Trump still has time to learn from his mistakes, said Jonathan Tobin in NationalReview.com. A poll last week found that an astonishing 96 percent of people who voted for the president “would do so again.” If Trump hasn’t lost his supporters after three months of high-profile gaffes, embarrassing
blunders, and nearly constant headlines about Russian interference in the election, “the tipping point may never happen.” Loyal support from a critical mass of Republican voters may give the president several years to push through the major items on his agenda.

The brief standoff over the border wall was “simply an appetizer for much bigger fights to come,” said Stephen Collinson in CNN.com.

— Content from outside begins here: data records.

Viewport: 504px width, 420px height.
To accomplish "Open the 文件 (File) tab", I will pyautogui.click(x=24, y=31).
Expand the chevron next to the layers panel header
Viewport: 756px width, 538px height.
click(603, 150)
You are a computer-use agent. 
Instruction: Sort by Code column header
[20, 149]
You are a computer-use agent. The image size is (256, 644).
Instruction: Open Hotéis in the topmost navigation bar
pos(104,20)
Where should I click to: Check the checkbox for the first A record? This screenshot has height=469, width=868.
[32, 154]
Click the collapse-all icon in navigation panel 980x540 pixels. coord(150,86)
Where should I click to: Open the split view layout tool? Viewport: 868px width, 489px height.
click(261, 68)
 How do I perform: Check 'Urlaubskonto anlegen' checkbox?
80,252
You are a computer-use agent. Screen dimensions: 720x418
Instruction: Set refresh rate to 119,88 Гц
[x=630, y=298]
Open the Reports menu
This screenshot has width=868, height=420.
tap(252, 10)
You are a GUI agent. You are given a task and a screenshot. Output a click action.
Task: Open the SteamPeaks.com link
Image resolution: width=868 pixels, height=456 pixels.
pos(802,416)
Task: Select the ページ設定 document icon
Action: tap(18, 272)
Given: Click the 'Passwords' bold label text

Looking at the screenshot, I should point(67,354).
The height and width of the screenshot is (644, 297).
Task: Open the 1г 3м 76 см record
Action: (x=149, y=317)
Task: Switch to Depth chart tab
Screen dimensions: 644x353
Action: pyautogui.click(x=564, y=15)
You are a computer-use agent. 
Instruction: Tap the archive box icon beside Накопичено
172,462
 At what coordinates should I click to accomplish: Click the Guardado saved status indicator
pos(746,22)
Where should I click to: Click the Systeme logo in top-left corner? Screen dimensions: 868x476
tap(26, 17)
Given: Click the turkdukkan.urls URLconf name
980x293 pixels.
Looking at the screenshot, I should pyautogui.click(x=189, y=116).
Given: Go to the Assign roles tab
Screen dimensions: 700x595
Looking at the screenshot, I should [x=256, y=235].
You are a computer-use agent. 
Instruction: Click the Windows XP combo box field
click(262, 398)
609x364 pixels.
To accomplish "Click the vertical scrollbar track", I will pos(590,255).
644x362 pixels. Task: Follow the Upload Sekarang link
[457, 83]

The spending bill funds the government only through September, at which point President Trump will almost certainly push harder on what was one of his signature campaign pledges. There is also the issue of the debt ceiling. Mnuchin has said Congress will need to pass a bill raising the government’s federal borrowing limit sometime in the fall, to avoid the U.S. defaulting on its debt. In ordinary times that would be a given—but with the Democrats refusing to yield to Trump’s threats, and “the tenuous control of GOP leaders over the party on Capitol Hill, there are no guarantees.”